NIAB-EMR CTP PROGRAMME

NIAB-EMR CTP PROGRAMME

NACM is proud to be working with NIAB-EMR and the other partners to sponsor BBSRC CTP PhD students who are conducting cider apple relevant research as a part of their PhD.  Over a series of features we will introduce you to each student and the topic that they are researching. To begin with, we look at an overview of the programme and how it will help to contribute to a secure and sustainable future for cider apple growing.   For more information please contact us.

NACM was first approached in 2016 to join in with a multi company approach to funding a PhD research programme focussed around top fruit trees.  The FCR-CTP programme started in 2017 and covers not just tree fruit crops but also soft fruit and is the largest research programme of its kind in the UK with topics ranging from the cider apple relevant ones listed below, but also including robotic strawberry picking, managing spotted-wing drosophila in cherries and strawberries and many others.  Part of the intention is the interaction between students of different disciples and different years to create synergies in thinking and ultimately application.  Each PhD topic is considered for this: e.g. whilst the PhD ion root architecture is focussed on apple rootstocks, the lessons learned will also be applicable to perry pears (and plum, and cherries etc.)  The students themselves are from varied background and nationalities and bring fresh pairs of eyes to cider apple research.

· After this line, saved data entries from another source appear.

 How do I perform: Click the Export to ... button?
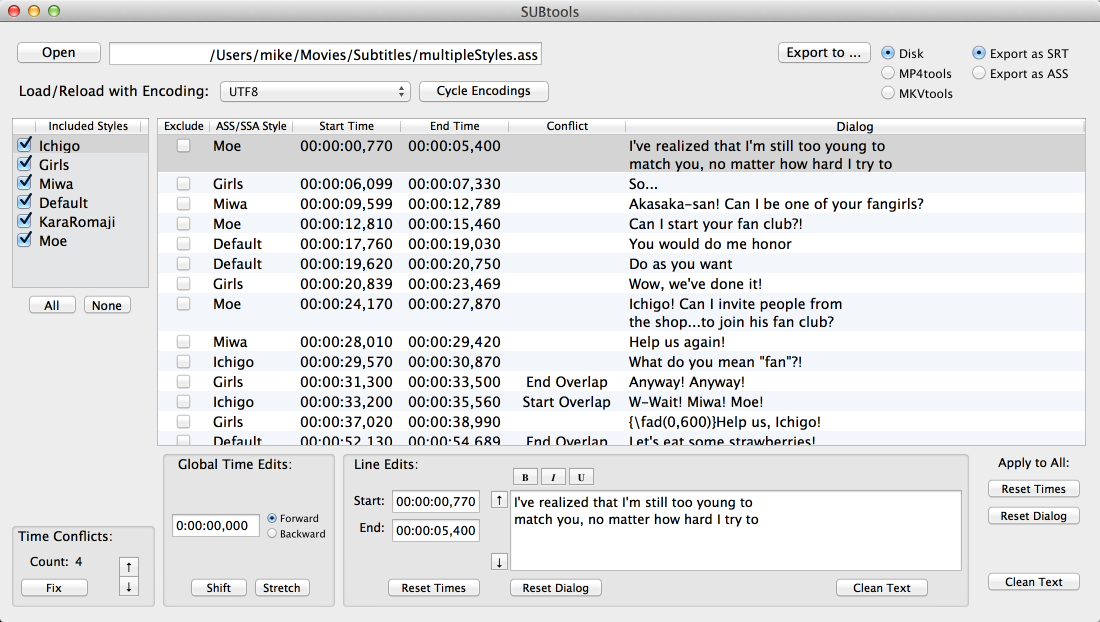click(823, 53)
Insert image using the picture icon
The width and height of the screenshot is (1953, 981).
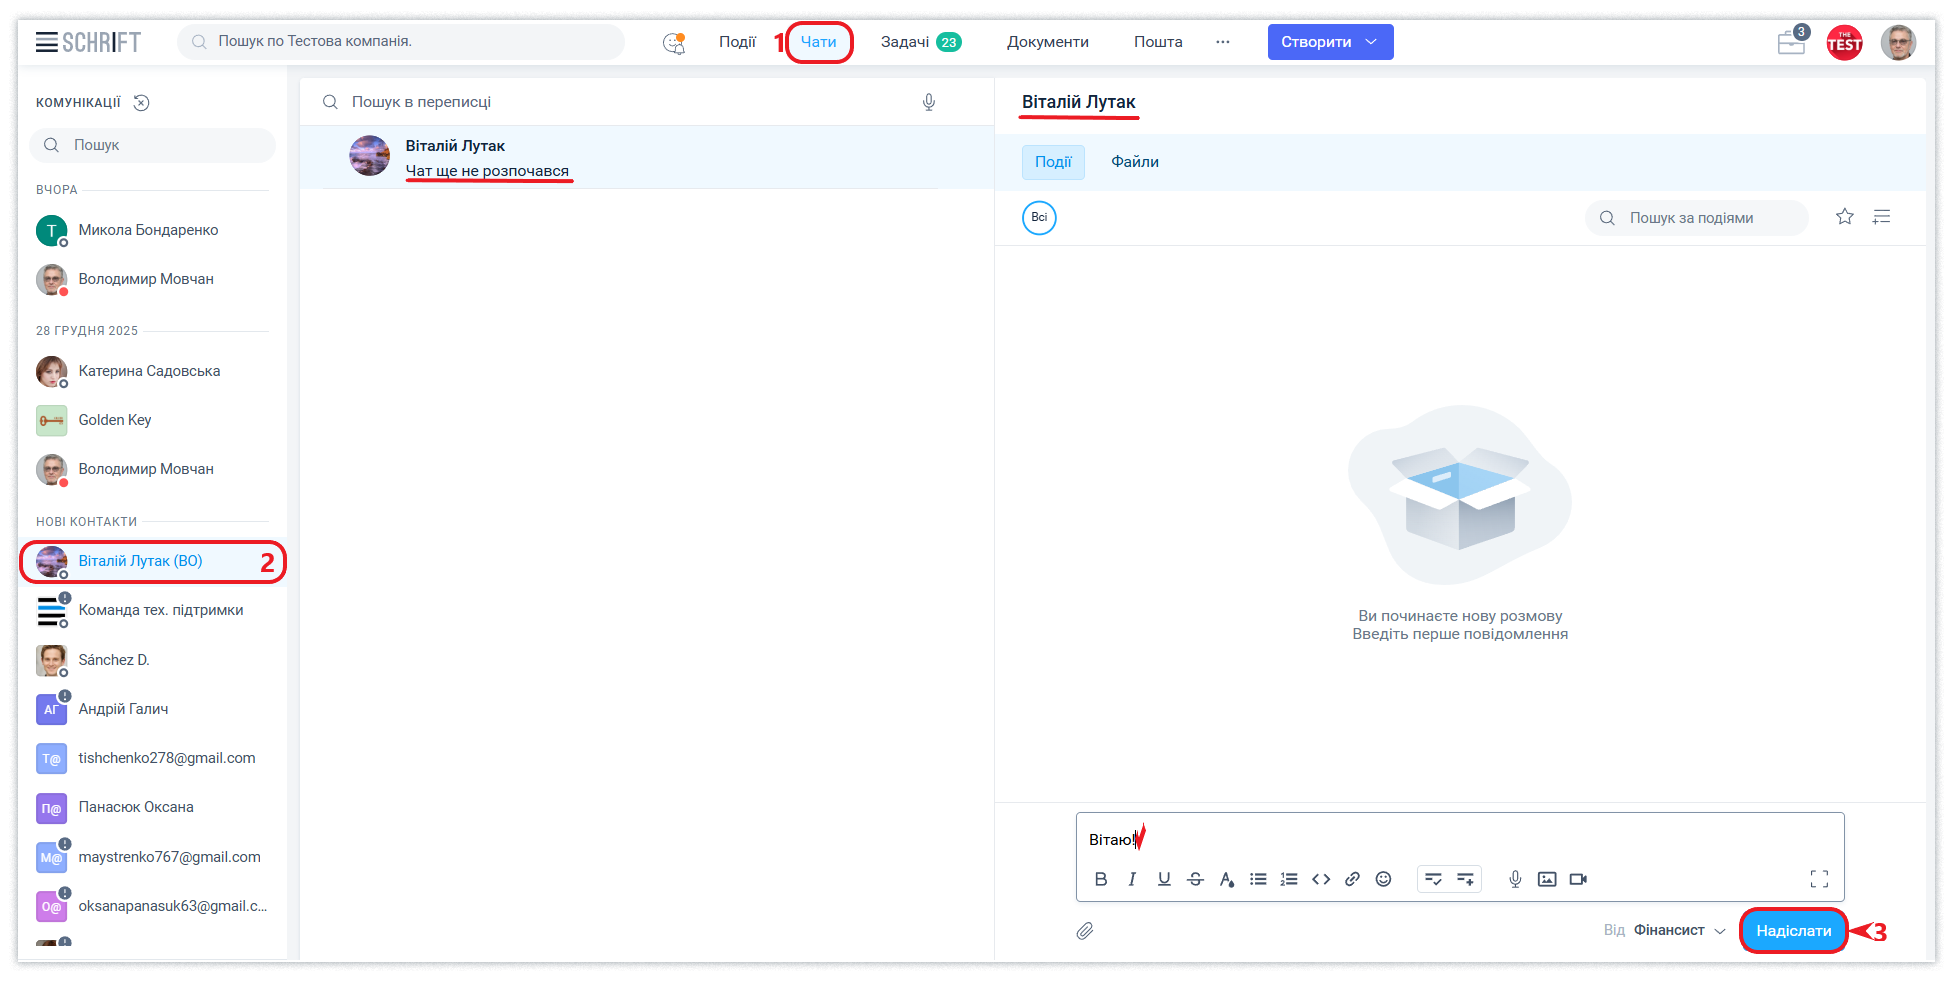coord(1547,879)
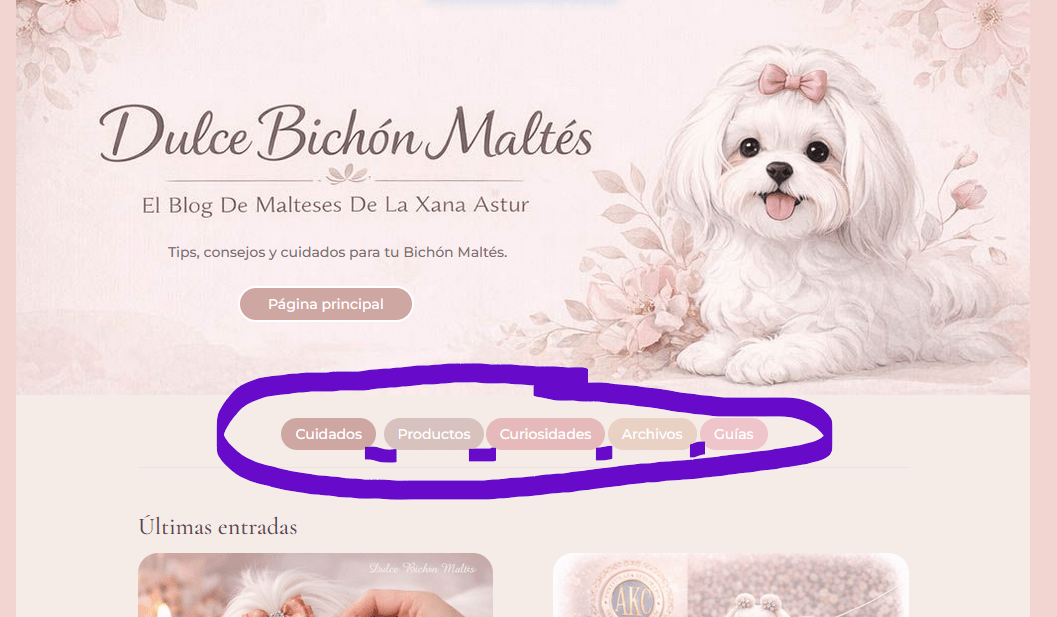
Task: Click the El Blog De Malteses subtitle
Action: 335,205
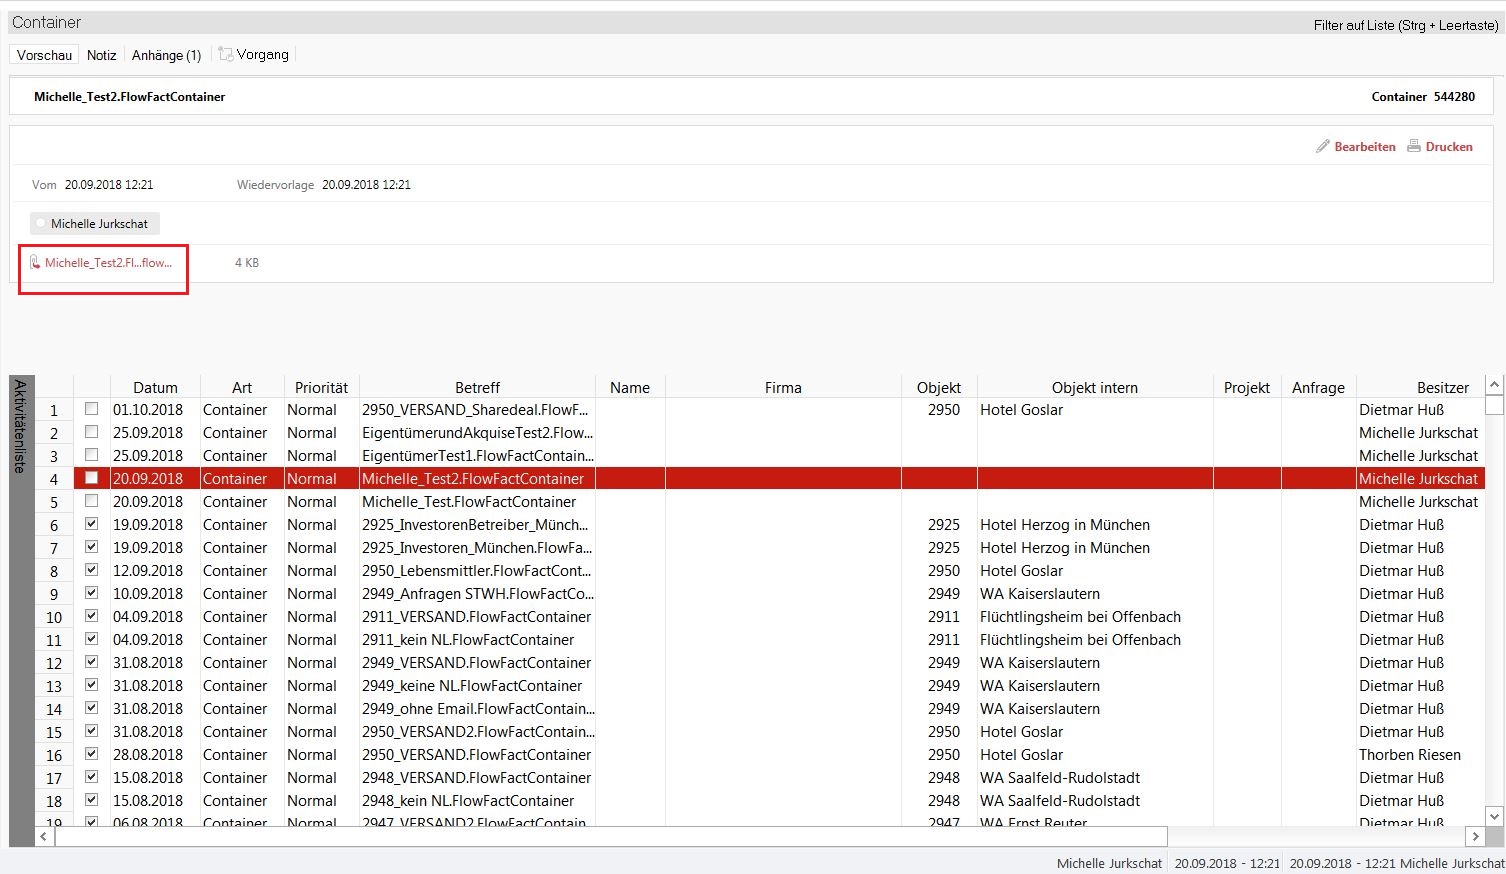Uncheck the box for 2925_InvestorenBetreiber row
The image size is (1506, 874).
coord(92,524)
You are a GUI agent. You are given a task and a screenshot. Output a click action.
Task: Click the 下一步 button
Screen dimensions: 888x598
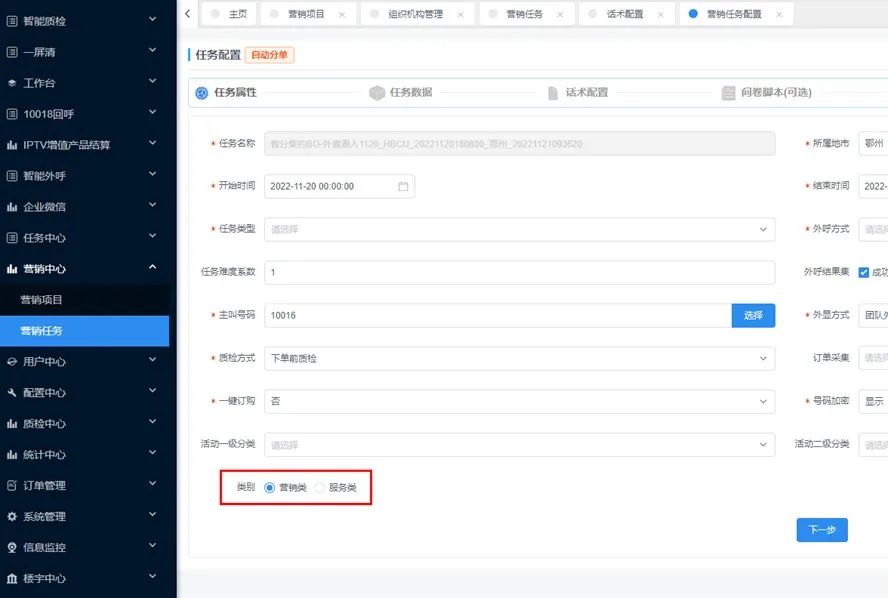coord(821,530)
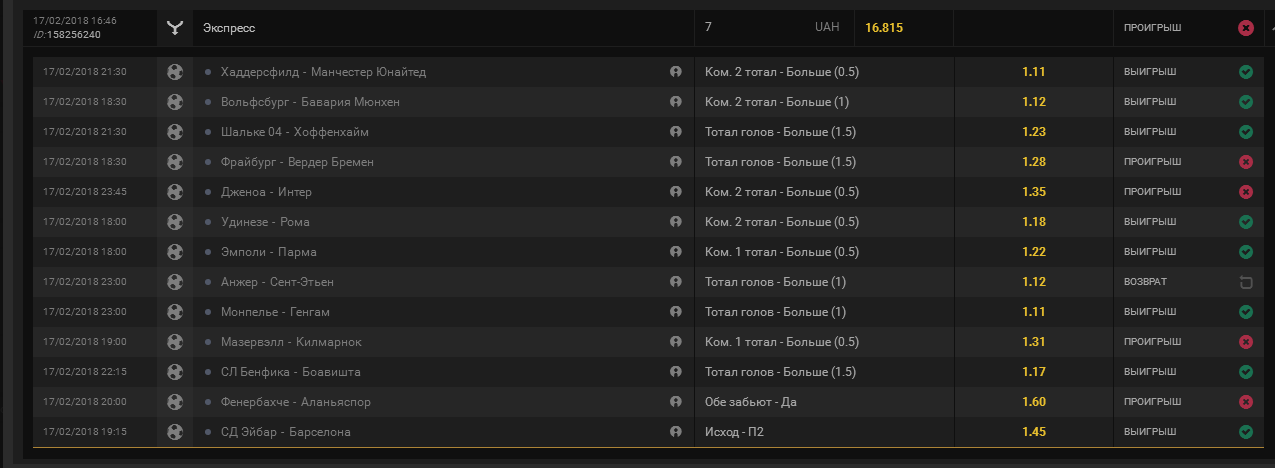Click the return icon on the Анжер - Сент-Этьен row
Image resolution: width=1275 pixels, height=468 pixels.
coord(1246,282)
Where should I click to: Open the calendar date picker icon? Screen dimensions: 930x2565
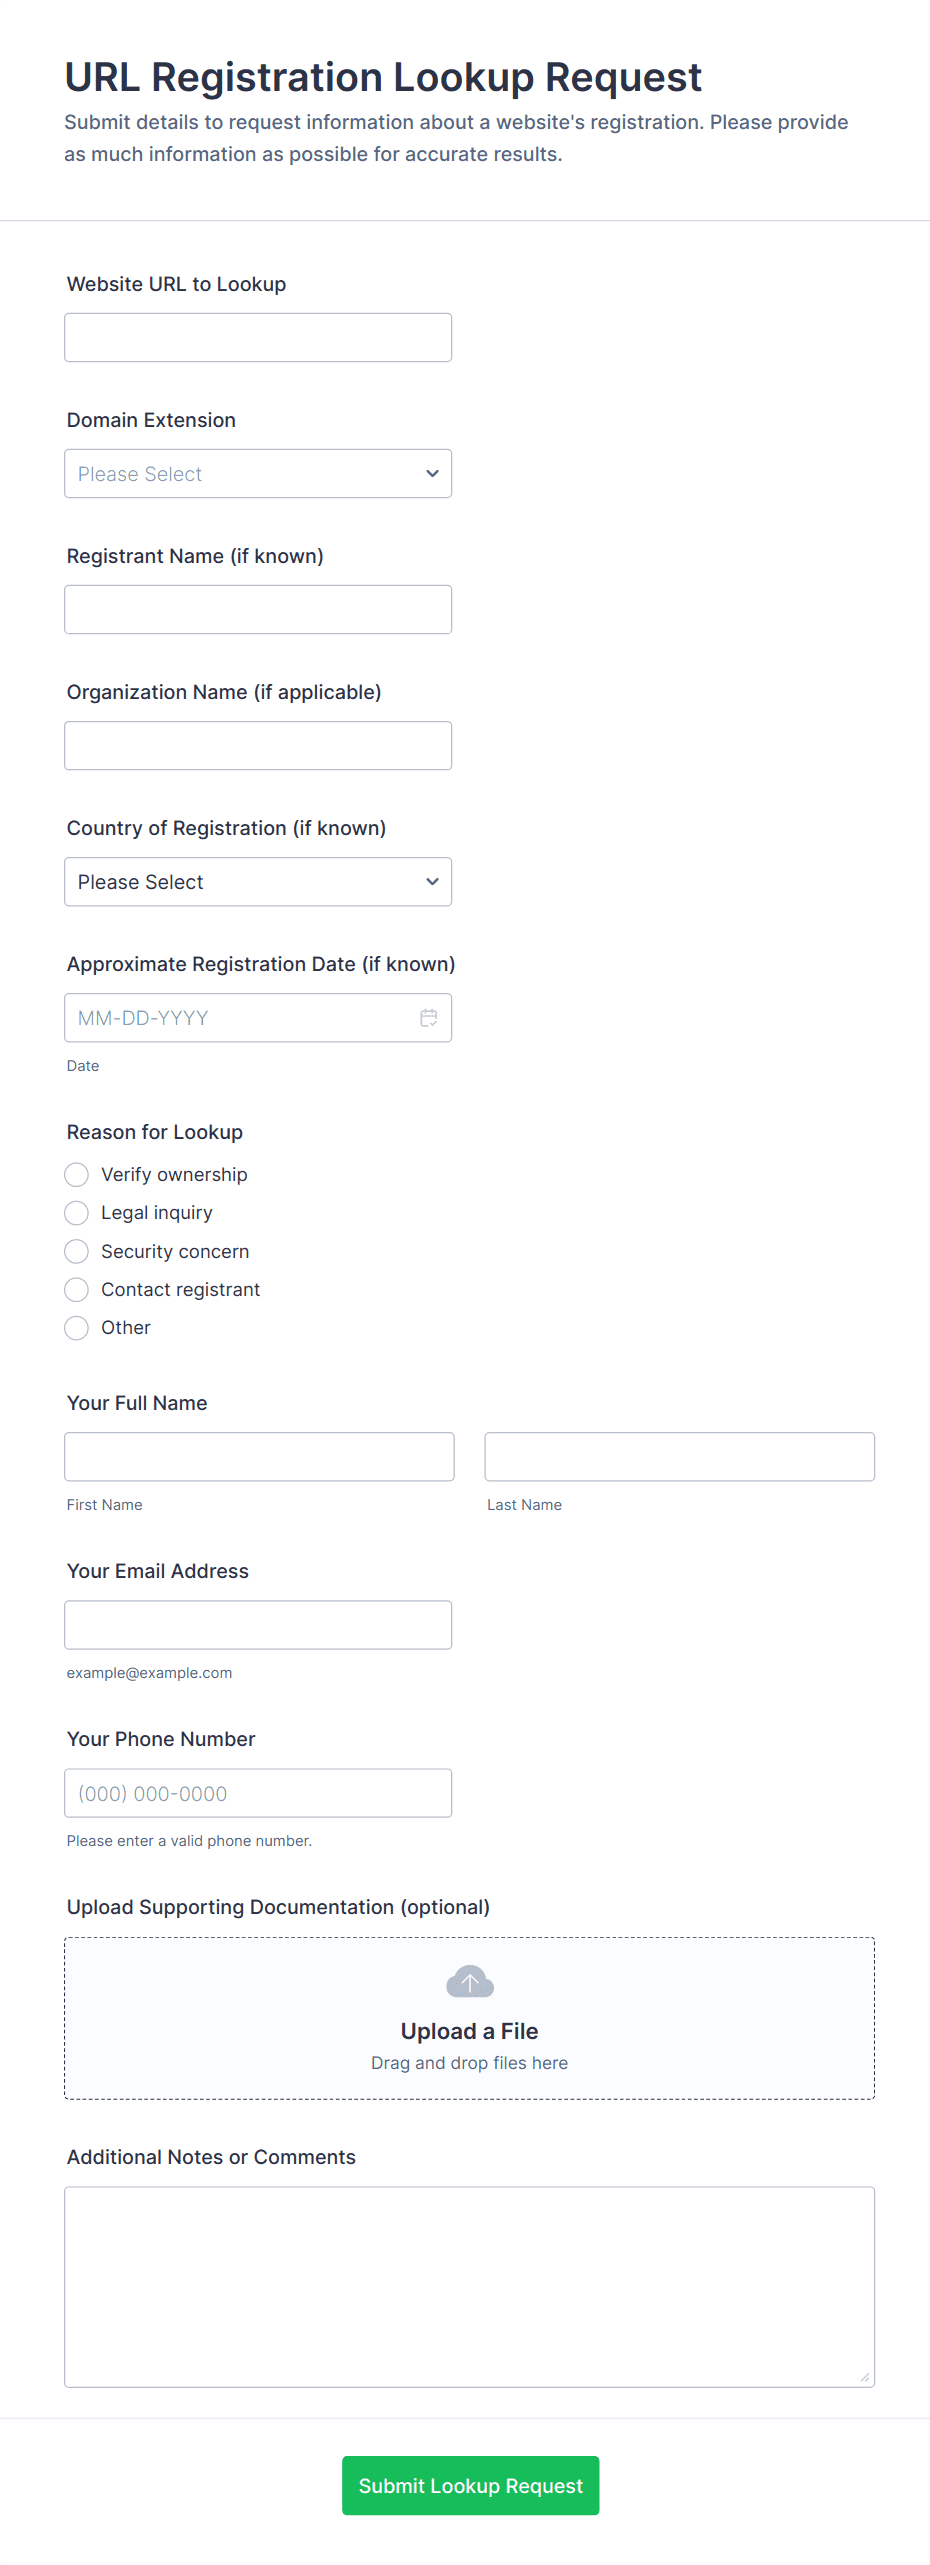(x=429, y=1018)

The programme started in 2017 and NACM was pleased 3 students selected cider relevant PhD topics.  Each year the NACM Pomology Committee is provided with a list of topics that academics and the industry partners have proposed can select ones that would most relevant to cider apple growers.  Chosen topics in the first three years are:

  • 2017 cohort
    • Winter dormancy mechanisms
    • Woolly apple aphids, parasitic wasps and climate change
    • Root architecture (ref. anchorage, water, nutrient uptake)
  • 2018 cohort
    • Novel ways of managing tree crop fungal diseases using precision diagnostic technologies to tailor disease management strategies
    • Investigating inherent resistance to crown rot in apple (and strawberry)
    • Understanding soil resilience to improve tree health
  • 2019
    • Resistance and susceptibility in interactions between apple and woolly aphids
    • How does nutritional status affect plant immunity?
    • Carbon sequestration potential of apple rootstocks: the role of root recalcitrance, root exudates, and the rhizosphere microbiome

Each student will spend four years conducting the research and will present a final thesis to support their PhD.  During the course of their PhDs the students will complete a number of reports and also typically publish 2-3 academic papers.  NACM will maintain a library of these reports, and also encourage the students to present at NACM events such as the annual Growers Walk and Biennial Growers Conference.

The 2017 cohort celebrated their first year with a trip to Herefordshire to learn more about cider making and to enjoy an evening sampling a range of ciders as well as trying some food matching.  The trip included a visit to a range of Westons’ orchards, and a tour of the site which was then followed by a visit to Heineken’s apple mill in Ledbury.  More field trips will be arranged as the PhDs progress.

During their first year they spend time familiarising themselves with their research topic and conduction preliminary experiments to understand the issues they may face e.g. tree samples dying, not being able to get woolly aphids to breed in the laboratory.  The 2018 cohort is just starting that phase having begun their work in October 2018 and we are busy recruiting students for the 2019 selected topic.